▶ **Provided text**
## start

08. Medium to Long Duration Fund: An
open-ended medium-term debt scheme investing in debt and money market
instruments with Macaulay duration of the portfolio between 4 years and 7
years. Portfolio Macaulay duration under anticipated adverse situation is 1
year to 7 years.
09. Long Duration Fund: An open-ended debt
scheme investing in debt and money market instruments with Macaulay duration of
the portfolio greater than 7 years.
10. Dynamic Bond: An open-ended dynamic debt
scheme investing across duration.
11. Corporate Bond Fund: An open-ended debt
scheme predominantly investing in AA+ and above rated corporate bonds. The
minimum investment in corporate bonds shall be 80 % of total assets (only in
AA+ and above rated corporate bonds).
12. Credit Risk Fund: An open-ended debt
scheme investing in below highest rated corporate bonds. The minimum investment
in corporate bonds shall be 65 % of total assets (only in AA (excludes AA+
rated corporate bonds) and below rated corporate bonds).
13. Banking and PSU Fund: An open-ended debt
scheme predominantly investing in debt instruments of banks, Public Sector
Undertakings, Public Financial Institutions and Municipal Bonds. The minimum
investment in such instruments should be 80 % of total assets.
14. Gilt Fund: An open-ended debt scheme
investing in government securities across maturity. The minimum investment in
G-secs is defined to be 80 % of total assets (across maturity).
15. Gilt Fund with 10-year constant duration:
An open-ended debt scheme investing in government securities having a constant
maturity of 10 years. Minimum investment in G-secs is 80 % of total assets such
that the Macaulay duration of the portfolio is equal to 10 years.
16. Floater Fund: An open-ended debt scheme
predominantly investing in floating rate instruments (including fixed rate
instruments converted to floating rate exposures using swaps/derivatives).
Minimum investment in floating rate instruments (including fixed rate instruments
converted to floating rate exposures using swaps/derivatives) shall be 65 % of
total assets.
C. Hybrid Schemes
01. Conservative Hybrid Fund: An open-ended
hybrid scheme investing predominantly in debt instruments. Investment in debt
instruments shall be between 75 % and 90 % of total assets while investment in
equity and equity instruments shall be between 10 % and 25 % of total assets.

## end

▶ **Dataset**
## start

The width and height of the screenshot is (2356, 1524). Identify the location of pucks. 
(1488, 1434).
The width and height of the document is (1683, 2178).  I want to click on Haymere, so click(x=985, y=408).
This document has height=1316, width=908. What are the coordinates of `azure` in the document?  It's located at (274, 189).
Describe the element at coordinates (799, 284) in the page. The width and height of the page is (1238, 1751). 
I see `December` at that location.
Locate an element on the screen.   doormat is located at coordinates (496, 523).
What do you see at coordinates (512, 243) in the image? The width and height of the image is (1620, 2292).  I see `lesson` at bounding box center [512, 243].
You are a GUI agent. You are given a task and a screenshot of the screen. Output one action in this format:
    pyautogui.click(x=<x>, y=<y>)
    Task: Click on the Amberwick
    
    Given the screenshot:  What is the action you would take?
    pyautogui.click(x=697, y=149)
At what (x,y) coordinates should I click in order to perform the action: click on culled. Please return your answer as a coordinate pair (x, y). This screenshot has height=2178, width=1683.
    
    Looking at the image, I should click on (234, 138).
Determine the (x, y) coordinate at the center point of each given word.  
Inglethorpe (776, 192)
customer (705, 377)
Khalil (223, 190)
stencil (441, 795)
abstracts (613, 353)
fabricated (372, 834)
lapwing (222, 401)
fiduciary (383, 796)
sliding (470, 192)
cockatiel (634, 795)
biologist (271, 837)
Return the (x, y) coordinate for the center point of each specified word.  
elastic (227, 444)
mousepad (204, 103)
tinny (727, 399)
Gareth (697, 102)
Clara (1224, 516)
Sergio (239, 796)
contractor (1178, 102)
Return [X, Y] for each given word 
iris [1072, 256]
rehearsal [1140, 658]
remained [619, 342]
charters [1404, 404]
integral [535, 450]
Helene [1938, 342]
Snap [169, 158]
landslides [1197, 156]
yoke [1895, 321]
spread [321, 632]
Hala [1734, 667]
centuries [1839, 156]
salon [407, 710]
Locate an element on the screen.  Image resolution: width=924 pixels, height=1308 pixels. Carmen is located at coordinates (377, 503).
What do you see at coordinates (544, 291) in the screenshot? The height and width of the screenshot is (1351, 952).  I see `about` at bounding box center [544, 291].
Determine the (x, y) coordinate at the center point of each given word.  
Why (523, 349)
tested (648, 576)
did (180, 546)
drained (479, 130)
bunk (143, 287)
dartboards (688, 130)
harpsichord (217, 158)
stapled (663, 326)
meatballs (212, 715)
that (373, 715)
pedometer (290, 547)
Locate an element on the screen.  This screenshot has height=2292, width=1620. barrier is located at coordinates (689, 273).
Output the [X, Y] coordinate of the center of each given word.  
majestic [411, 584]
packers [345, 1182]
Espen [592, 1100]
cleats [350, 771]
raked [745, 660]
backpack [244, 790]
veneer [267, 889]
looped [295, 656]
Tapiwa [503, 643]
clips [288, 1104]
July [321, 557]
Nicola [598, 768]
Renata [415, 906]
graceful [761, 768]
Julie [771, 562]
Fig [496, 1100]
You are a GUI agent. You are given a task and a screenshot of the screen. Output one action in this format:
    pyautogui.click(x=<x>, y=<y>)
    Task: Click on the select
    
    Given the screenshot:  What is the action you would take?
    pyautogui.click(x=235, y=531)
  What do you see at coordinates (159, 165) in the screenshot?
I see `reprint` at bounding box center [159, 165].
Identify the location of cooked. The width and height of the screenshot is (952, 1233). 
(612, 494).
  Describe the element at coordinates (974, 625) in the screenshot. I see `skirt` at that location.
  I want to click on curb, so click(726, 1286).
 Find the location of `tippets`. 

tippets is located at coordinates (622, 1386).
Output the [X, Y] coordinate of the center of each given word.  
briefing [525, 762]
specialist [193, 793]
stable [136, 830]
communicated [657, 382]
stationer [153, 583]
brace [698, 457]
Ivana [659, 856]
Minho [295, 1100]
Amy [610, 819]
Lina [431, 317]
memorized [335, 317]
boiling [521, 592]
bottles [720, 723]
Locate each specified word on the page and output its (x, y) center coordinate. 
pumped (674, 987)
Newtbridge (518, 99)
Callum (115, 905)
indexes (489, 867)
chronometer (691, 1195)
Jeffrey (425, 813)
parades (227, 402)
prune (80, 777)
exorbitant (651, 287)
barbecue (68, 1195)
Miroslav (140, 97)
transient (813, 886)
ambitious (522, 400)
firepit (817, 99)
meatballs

## end

▶ **Aim of the task**
Reproduce everything in the mutual fund category descriptions from "13. Banking and" down to "assets (across maturity).", word for word.

▶ **Solution below**
13. Banking and PSU Fund: An open-ended debt
scheme predominantly investing in debt instruments of banks, Public Sector
Undertakings, Public Financial Institutions and Municipal Bonds. The minimum
investment in such instruments should be 80 % of total assets.
14. Gilt Fund: An open-ended debt scheme
investing in government securities across maturity. The minimum investment in
G-secs is defined to be 80 % of total assets (across maturity).